A Last Pistol River Fort

Early Sunday morning. A drizzle fell over the landscape. The ocean was silent and gray. I walked a beach strewn with rocks to see the mouth of the Pistol River one last time before I packed up my old life and began a new one.

I arrived at the mouth and the mouth wasn’t there: blocked by sand. A river that couldn’t flow, couldn’t reach the ocean and begin the water cycle all over again. Oh well, soon enough a rainstorm would hit the watersheds and send the liquid down and eventually smash through the dam. I’d like to see that exact moment, but alas, I wouldn’t be around.

So instead of seeing the mouth, I decided to build a final driftwood fort on this magical estuary. Maybe the otters would join me. They had before.

Driftwood abounded. I could have made a hundred forts.

I started building. A minute in, the structure collapsed. I laughed. I was rusty from city slicker life.

I started again because that is the very nature of building driftwood forts. You always start again.

The fort began to rise and I labored as drivers on Highway 101 watched me or didn’t watch me. If they did, they might wonder why someone was down on the beach building a fort. Maybe they thought I was insane. Or on meth. Or some eccentric artist. Or maybe they didn’t wonder at all. There’s a lot of that going on these days.

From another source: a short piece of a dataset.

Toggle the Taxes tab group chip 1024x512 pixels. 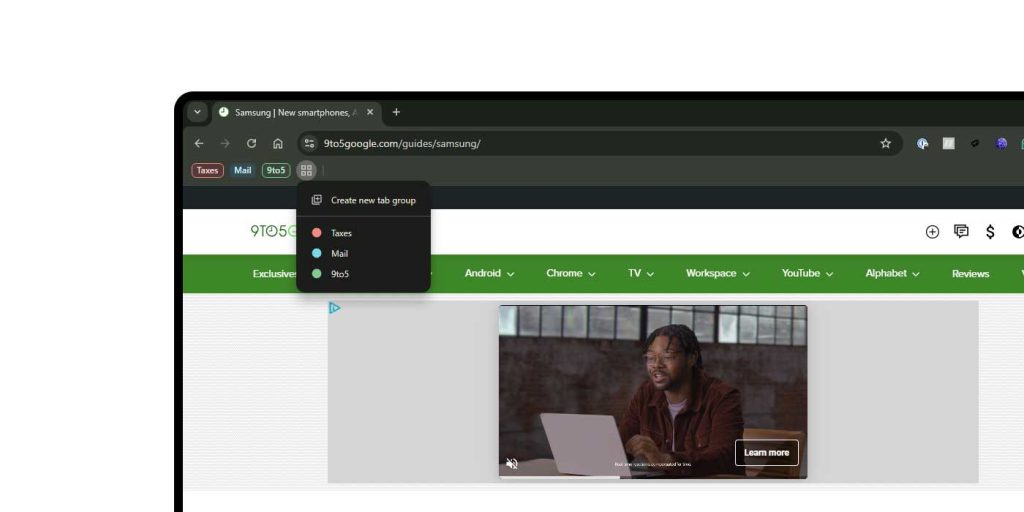[207, 170]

I found an old sandal stuffed into some kelp and sticks. Always a left foot. There’s a reason for that.

It was time to go. The fort was of course unfinished because no driftwood fort is ever finished. Only a fool or a novice would believe that.

The afternoon winds of this beach renowned for para-sailing would undoubtedly collapse the fort. But maybe not and the fort might last a few days.

I walked away, wondering if I’d ever walk this beach again.